Bringing a picture of loved ones or bringing my super cool, now broken Han Solo mug just leads to awkward conversations.  I hate “chit chat” and I am confident I’m not good at it, mostly because I don’t give a frak.  So, I’ve learned to just seem like I have no life or interests in anything…

3.  Don’t slouch.
This is probably one of the hardest things for me.  Since I’m inevitably going to be like Quasimodo, it’s super hard to sit straight up.  It just downright hurts to have good posture.  Which I’m sure says a lot about how my humpback in progressing.  But I’ve learned slouching just looks frumpy (better late than never, right?).  So, even though I feel like a whore (I find it unnatural and a little too risqué for me to protrude my ta-tas out), I do it.  I’m sure I look like a supermodel or maybe at least Mia from The Princess Diaries after the makeover montage – of course.

4.  Don’t assume someone “can’t be serious”.
This is a mistake I’ve made way too many times.
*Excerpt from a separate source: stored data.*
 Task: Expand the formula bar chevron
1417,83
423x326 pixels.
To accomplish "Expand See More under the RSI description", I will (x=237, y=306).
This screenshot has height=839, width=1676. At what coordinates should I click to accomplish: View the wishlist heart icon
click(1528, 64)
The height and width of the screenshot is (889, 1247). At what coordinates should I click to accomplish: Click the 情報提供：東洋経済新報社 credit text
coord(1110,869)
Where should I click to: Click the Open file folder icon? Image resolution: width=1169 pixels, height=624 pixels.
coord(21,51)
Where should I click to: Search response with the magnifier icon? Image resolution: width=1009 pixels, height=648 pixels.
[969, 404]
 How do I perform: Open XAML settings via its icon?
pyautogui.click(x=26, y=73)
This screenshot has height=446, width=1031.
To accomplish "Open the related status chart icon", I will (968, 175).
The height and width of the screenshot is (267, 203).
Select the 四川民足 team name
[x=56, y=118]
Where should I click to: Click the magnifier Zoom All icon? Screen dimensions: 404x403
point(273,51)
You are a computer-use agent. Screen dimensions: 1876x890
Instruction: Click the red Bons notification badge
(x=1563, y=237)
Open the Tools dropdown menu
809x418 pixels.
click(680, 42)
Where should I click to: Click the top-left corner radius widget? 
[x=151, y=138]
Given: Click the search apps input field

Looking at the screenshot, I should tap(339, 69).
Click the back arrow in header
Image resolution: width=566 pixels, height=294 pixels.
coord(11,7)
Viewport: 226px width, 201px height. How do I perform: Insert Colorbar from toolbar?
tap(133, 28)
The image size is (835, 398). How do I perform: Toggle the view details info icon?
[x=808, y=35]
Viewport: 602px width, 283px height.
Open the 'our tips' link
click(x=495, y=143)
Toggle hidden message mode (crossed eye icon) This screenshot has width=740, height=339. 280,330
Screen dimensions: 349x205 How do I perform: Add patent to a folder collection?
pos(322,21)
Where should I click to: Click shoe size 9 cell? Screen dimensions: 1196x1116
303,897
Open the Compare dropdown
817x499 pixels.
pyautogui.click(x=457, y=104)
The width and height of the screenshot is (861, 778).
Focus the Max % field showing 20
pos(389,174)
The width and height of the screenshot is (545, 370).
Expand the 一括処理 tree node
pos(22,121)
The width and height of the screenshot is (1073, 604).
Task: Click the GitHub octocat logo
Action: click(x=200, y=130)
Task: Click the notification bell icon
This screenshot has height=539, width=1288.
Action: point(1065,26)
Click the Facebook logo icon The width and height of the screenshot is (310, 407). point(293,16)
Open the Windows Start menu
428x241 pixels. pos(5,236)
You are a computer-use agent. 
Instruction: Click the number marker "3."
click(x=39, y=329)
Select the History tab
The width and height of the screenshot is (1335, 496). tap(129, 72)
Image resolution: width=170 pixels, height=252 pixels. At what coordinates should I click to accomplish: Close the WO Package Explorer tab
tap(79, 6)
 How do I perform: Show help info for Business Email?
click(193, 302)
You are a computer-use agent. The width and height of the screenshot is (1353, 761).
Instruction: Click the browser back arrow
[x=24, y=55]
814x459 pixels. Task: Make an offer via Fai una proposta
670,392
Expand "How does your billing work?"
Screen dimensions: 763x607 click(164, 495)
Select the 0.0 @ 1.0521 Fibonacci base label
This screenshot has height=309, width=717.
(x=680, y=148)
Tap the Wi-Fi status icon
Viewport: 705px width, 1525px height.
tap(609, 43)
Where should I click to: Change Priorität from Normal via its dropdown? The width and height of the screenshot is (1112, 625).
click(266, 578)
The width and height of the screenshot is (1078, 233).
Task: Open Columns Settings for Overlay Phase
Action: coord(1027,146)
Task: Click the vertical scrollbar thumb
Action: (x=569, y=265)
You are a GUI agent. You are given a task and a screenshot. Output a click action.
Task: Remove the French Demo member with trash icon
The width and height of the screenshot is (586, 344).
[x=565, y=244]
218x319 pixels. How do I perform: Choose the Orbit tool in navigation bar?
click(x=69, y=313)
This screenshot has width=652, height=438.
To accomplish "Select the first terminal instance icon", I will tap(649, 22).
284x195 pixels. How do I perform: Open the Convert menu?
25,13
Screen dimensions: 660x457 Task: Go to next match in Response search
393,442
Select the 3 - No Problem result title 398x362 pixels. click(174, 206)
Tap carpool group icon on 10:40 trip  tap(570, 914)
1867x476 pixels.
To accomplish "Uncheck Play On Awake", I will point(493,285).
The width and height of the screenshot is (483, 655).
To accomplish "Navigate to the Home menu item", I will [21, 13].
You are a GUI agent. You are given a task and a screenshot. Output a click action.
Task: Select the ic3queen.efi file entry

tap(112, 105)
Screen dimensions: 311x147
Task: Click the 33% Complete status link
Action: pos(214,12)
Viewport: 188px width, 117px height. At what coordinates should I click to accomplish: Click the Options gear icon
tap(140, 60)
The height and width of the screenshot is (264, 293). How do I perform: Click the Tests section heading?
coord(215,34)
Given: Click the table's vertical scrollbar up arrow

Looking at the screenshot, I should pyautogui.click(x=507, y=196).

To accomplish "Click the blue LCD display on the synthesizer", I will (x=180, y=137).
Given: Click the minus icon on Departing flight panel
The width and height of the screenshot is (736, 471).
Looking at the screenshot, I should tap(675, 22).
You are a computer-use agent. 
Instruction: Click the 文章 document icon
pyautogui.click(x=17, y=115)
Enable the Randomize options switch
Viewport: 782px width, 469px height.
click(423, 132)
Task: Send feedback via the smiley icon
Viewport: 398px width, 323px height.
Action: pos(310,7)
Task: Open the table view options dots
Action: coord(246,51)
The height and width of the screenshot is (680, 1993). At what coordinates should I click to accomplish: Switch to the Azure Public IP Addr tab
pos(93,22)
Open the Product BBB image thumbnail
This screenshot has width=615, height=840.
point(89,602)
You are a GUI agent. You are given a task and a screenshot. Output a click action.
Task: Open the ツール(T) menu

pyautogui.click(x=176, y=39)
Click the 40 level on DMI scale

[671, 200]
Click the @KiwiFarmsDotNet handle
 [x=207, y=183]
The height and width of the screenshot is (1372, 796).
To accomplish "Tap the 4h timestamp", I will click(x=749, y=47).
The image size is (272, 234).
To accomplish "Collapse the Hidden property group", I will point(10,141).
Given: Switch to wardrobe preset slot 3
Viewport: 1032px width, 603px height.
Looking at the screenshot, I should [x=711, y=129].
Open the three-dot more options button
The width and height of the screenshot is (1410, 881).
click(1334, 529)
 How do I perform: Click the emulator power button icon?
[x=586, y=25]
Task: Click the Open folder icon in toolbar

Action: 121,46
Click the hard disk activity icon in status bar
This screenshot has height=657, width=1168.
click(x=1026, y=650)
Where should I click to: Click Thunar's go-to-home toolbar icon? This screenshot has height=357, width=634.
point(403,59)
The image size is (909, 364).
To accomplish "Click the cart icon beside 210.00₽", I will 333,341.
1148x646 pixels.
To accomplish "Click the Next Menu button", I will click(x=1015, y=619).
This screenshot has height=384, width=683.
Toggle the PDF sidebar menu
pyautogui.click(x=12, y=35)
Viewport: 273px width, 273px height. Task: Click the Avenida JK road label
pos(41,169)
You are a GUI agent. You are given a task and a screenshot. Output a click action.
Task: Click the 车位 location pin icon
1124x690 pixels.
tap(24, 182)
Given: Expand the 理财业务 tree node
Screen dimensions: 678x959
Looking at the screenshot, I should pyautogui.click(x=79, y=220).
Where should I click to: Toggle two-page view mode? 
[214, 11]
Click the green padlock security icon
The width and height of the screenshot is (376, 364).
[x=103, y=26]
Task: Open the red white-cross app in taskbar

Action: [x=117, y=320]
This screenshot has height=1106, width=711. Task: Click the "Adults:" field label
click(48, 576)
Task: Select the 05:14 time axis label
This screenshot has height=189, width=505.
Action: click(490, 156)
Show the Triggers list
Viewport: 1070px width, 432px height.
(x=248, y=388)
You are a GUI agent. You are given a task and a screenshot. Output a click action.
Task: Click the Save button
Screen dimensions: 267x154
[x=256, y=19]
A recent example would be when my co-worker told me about how her dog loves to hear from her during the day.  She said she calls her “to check in because it makes the dog not worry.”  I brushed this off, because like I said I don’t show interest in hardly anything (it just leads to conversations), but then the best thing ever happened.  She picked up the phone and had a legitimate (so she thinks) conversation with her dog.  Now, I understand if you have an animal and you talk to it in person.  I would even (MAYBE) understand if you haven’t seen your dog for a long period of time (I’m talking days) and you want the dog to recognize your voice. However, I can’t possibly understand calling your dog EVERY lunch hour and pretending it’s responding to what you’re saying.

Worker:  Hey, girl!  How are you doing today?
Dog?:  ***Apparently can speak English***
Worker:  Aw, that’s so great!

Anyway, I laughed when this happened.  I thought, “She can’t be serious.”  Well, she was and now things are a little icy between us.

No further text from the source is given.